==== Records provided
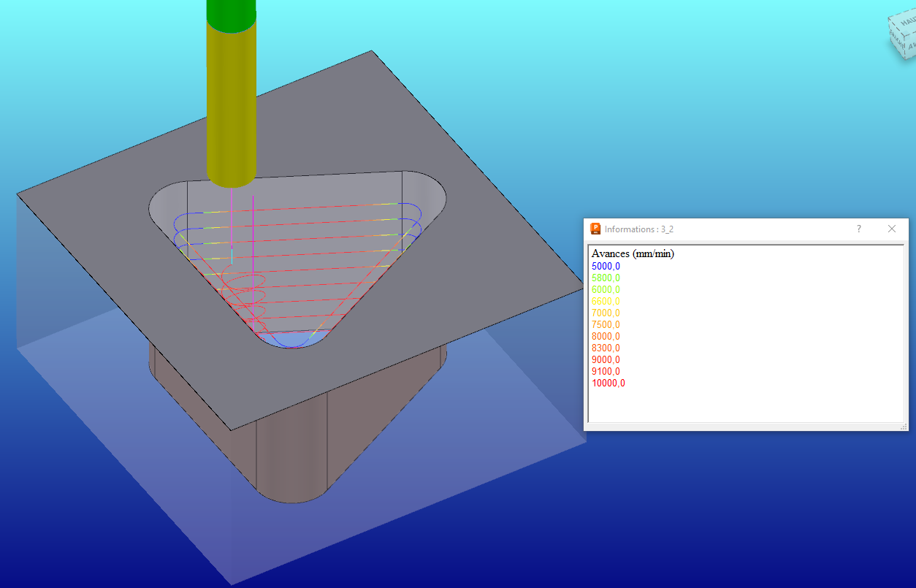Viewport: 916px width, 588px height.
Task: Select the Avances (mm/min) header line
Action: (x=633, y=254)
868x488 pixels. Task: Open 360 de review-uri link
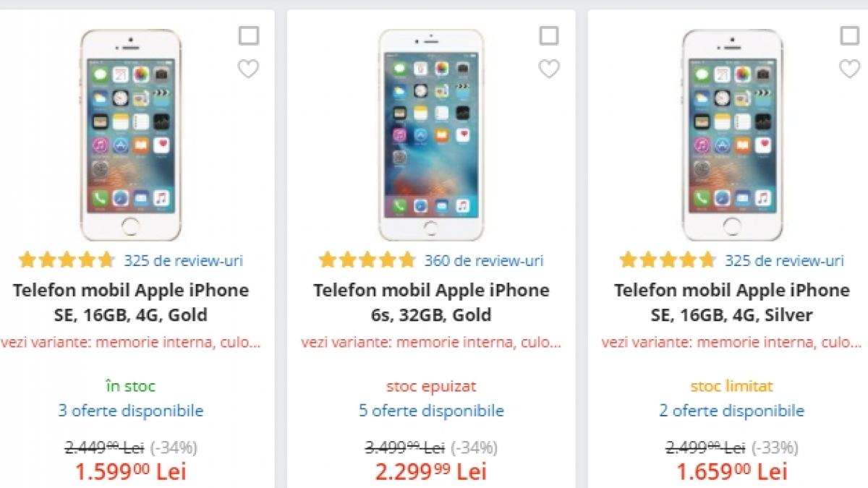pyautogui.click(x=483, y=260)
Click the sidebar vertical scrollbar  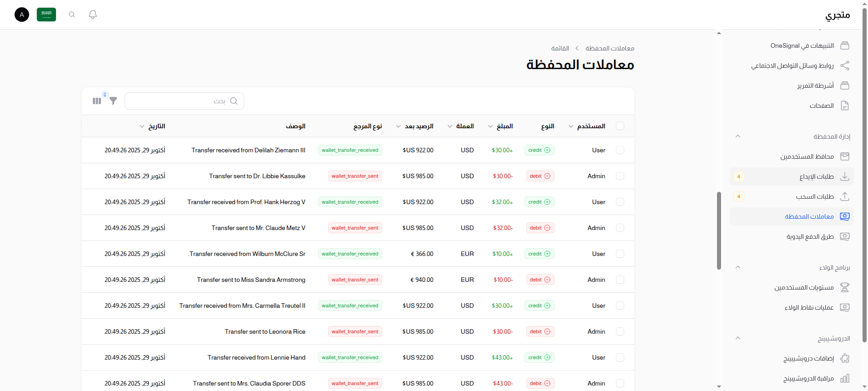click(719, 230)
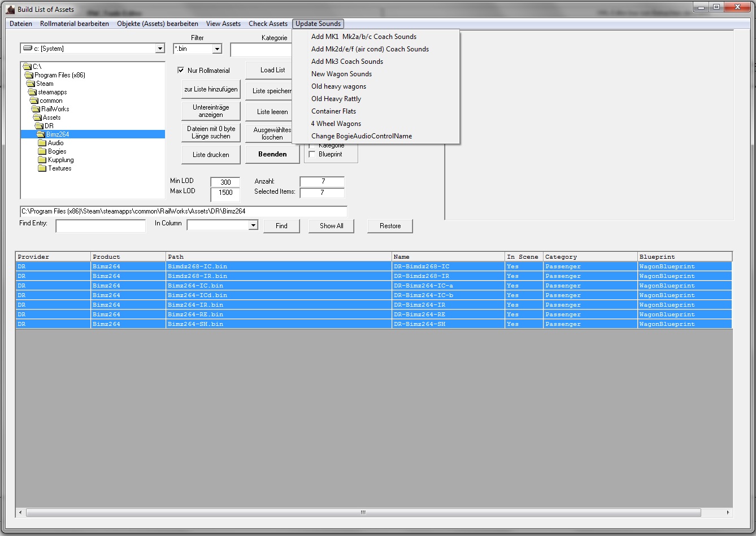
Task: Uncheck the Nur Rollmaterial checkbox
Action: point(181,71)
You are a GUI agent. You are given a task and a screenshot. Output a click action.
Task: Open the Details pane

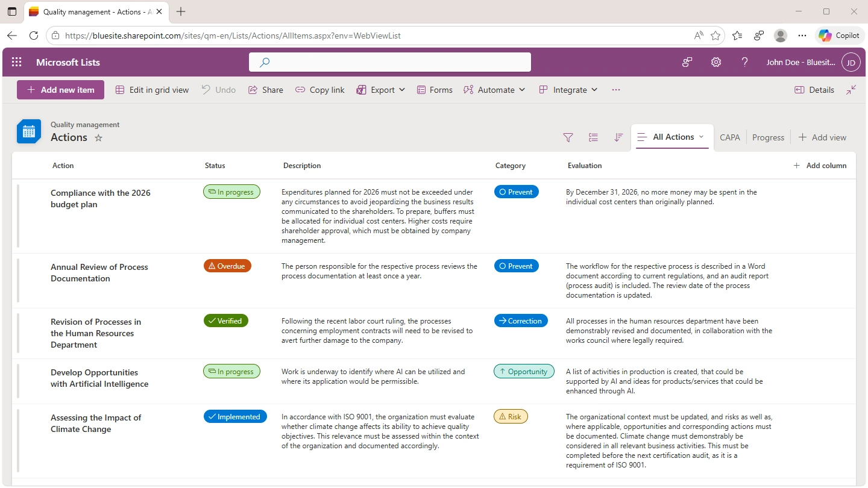(814, 90)
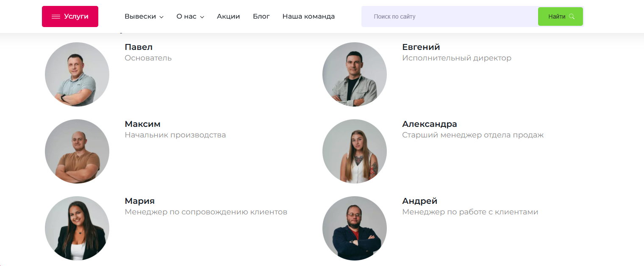Click the magnifier icon in Найти button
The width and height of the screenshot is (644, 266).
[x=572, y=16]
========
[Directions] In the records above, find the line containing "You are a GUI" and restate it and every line after it word for word, all pictures excluded.

[Solution below]
You are a GUI agent. You are given a task and a screenshot. Output a click action.
Task: Open the Details pane

(814, 90)
Click the magnifier icon in Найти button
The width and height of the screenshot is (644, 266).
[x=572, y=16]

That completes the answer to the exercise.